Barclays Bank and Barclays Capital this week announced it would pay $100 million to settle with 44 states over its manipulation of interest rates.
New York and Connecticut lead the group of state attorneys general who investigated Barclays over its manipulation of U.S. dollar London Interbank Offered Rate (LIBOR). They charged that Barclays manipulated its USD LIBOR submissions to conceal its own financial difficulties, thereby defrauding U.S. government entities and not-for-profits of millions of dollars.
“There has to be one set of rules for everyone, no matter how rich or how powerful, and that includes big banks and other financial institutions that engage in fraud or impair the fair functioning of financial markets,” New York Attorney General Eric T. Schneiderman said in a statement. “As a result of Barclays’ misconduct, government entities and not-for-profits were defrauded of funds that otherwise could have been used to benefit the people of New York.”

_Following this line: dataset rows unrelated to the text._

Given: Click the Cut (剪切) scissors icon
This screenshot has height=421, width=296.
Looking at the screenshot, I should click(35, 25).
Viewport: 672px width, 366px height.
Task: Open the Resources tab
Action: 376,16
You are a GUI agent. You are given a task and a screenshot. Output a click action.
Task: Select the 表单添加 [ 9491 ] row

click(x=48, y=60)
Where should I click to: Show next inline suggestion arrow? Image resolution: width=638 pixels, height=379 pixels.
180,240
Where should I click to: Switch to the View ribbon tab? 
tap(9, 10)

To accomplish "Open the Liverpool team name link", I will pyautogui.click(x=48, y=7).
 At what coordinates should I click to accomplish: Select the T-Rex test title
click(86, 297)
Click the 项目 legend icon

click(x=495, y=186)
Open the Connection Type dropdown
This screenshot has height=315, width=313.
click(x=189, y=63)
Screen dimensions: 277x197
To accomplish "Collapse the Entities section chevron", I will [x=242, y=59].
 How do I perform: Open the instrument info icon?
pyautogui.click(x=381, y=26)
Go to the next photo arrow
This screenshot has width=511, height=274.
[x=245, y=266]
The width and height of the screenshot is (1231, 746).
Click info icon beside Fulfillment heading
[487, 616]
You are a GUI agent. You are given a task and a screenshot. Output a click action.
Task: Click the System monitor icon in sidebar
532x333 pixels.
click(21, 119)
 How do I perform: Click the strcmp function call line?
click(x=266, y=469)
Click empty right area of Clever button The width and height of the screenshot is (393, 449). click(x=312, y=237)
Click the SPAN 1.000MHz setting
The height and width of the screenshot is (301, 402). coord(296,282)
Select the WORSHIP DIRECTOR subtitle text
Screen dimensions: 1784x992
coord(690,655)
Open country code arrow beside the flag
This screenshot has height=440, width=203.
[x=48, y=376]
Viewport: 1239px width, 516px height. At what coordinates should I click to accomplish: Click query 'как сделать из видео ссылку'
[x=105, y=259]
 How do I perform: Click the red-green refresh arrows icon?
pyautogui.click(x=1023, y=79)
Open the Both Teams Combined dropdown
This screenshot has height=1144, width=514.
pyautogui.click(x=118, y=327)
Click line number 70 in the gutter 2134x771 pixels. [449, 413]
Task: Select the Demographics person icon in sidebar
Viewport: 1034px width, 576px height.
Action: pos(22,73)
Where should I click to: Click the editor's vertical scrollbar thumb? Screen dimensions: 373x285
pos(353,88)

A panel of 16 banks made USD LIBOR submissions that were supposed to reflect borrowing rates in the interbank market. The daily LIBOR rate was calculated by averaging the middle eight submissions. The attorneys general said that from roughly 2007 to 2009, Barclays managers told LIBOR submitters to lower their LIBOR ratings in order to avoid the appearance that Barclays might be having financial difficulty and needed to pay more than some of its competitors to borrow money.
Further, Schneiderman’s statement said, Barclays’ traders sometimes asked Barclays’ LIBOR submitters to change their LIBOR settings to benefit the traders’ positions, rather than setting the LIBOR based on Barclays’ borrowing costs. The LIBOR, therefore, did not reflect the true cost of borrowing funds in the market.
Ultimately, American government entities and nonprofit organizations were defrauded of millions of dollars when they entered into swaps and other financial contracts with Barclays, since they did not know that Barclays and other banks on the panel were manipulating the LIBOR.
Barclays is the first of several USD-LIBOR-setting panel banks under investigation by the state attorneys general, and Schneiderman said that Barclays cooperated with the investigation from the outset.
These entities with LIBOR-linked swaps and other investment contracts with Barclays will be notified if they are eligible to receive restitution from a settlement fund of $93.35 million. The balance of the settlement fund will be used to pay expenses of the investigation and for other uses consistent with state law.